> _Task item_
Each line that includes the word "order" should be copied from the records.

------------------------------------------------------------

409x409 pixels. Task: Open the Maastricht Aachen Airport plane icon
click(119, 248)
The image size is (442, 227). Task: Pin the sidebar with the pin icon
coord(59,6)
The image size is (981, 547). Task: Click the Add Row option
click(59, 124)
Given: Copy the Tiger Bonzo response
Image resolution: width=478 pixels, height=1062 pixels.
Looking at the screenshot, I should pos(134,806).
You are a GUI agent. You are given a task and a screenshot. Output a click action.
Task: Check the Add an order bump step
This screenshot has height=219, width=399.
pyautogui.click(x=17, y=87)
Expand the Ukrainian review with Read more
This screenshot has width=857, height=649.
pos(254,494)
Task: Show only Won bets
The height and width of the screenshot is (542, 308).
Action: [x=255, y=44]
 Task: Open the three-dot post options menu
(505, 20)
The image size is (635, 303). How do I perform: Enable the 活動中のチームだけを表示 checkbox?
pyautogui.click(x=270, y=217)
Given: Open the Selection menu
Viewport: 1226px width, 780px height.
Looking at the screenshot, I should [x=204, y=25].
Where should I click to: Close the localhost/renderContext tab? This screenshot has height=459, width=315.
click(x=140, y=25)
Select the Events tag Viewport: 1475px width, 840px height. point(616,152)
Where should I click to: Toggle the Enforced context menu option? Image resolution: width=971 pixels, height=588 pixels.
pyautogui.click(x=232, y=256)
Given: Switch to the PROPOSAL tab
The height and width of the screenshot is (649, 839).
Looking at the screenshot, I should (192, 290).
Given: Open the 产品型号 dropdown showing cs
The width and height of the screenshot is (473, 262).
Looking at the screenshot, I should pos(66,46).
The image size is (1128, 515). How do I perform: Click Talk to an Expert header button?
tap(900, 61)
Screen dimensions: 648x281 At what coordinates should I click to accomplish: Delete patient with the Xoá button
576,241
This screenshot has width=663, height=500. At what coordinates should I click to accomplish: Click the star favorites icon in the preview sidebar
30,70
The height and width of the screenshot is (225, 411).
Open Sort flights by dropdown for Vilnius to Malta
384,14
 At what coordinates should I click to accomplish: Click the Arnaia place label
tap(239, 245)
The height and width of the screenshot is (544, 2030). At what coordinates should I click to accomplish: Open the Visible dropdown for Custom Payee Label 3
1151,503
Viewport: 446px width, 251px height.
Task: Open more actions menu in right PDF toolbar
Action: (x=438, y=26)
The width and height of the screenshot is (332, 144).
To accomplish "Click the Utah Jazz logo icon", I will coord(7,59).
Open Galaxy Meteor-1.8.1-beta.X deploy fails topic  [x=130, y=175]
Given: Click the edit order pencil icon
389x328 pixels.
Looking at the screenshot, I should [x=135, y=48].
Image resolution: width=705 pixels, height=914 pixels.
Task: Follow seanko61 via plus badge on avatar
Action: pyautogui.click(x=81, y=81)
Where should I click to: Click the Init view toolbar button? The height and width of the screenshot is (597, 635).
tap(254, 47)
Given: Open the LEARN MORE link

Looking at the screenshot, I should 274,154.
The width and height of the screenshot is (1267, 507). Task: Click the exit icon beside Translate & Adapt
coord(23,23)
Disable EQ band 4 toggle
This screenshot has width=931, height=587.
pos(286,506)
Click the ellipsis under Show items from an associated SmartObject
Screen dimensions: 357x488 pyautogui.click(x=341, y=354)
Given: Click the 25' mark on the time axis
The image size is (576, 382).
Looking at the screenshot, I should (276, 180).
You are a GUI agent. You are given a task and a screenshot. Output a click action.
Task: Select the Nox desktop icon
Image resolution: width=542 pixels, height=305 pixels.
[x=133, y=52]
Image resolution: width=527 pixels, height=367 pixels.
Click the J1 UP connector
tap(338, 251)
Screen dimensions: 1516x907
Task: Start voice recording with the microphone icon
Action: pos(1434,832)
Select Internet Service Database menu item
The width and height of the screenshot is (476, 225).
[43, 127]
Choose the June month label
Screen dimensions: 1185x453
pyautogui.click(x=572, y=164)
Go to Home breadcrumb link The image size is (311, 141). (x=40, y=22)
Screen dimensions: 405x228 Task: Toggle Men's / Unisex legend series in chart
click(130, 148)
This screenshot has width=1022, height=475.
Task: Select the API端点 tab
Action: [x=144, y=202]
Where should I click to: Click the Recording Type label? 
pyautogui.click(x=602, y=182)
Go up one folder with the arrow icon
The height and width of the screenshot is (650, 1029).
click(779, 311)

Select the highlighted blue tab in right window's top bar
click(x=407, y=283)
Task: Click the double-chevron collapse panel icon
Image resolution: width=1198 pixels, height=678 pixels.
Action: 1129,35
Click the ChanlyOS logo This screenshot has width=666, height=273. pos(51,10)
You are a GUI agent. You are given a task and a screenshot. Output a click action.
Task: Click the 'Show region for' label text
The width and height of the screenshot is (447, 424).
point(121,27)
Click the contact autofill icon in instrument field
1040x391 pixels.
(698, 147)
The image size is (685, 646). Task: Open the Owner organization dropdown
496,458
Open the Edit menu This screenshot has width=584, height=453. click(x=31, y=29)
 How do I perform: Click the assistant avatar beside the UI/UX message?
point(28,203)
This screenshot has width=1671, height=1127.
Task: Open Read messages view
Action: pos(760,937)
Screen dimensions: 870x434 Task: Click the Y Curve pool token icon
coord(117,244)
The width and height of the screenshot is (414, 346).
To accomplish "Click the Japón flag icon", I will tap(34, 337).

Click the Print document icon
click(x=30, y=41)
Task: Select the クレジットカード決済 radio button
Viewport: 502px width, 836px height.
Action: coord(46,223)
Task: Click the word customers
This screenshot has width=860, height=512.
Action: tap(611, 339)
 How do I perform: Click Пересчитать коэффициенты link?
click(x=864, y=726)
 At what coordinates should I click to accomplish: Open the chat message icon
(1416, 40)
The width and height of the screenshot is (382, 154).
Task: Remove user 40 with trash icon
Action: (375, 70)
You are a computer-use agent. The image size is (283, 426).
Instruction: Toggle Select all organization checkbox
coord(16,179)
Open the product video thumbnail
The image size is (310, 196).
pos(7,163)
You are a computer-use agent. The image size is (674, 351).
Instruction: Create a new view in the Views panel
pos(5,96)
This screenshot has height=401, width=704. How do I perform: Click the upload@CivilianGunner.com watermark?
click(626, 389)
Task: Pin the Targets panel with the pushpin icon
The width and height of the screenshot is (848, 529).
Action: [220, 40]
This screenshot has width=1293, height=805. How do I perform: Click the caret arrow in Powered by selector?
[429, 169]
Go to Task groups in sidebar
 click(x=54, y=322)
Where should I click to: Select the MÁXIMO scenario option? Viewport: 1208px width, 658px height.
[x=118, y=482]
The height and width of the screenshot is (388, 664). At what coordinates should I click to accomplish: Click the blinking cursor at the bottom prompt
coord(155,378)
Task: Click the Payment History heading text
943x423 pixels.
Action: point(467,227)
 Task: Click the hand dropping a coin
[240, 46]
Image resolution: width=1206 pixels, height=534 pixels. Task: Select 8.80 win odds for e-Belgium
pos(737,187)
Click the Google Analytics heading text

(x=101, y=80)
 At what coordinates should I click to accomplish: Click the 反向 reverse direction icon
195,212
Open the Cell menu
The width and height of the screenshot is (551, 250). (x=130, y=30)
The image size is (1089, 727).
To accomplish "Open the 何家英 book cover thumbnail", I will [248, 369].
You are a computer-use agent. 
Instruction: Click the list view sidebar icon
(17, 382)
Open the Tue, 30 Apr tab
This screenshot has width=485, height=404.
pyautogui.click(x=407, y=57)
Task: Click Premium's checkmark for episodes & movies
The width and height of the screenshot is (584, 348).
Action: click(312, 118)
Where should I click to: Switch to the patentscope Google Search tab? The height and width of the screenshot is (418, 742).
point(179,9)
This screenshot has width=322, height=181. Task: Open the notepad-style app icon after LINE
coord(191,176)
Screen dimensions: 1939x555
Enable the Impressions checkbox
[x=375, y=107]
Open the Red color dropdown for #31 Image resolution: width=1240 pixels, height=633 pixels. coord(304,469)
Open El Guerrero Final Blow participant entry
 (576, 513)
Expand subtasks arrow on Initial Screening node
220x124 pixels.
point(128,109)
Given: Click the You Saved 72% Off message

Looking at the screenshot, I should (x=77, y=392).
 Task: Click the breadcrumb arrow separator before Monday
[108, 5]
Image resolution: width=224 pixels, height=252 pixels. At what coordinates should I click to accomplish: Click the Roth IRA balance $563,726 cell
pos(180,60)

------------------------------------------------------------

> _Task answer_
Task: Check the Add an order bump step
Given: Click the edit order pencil icon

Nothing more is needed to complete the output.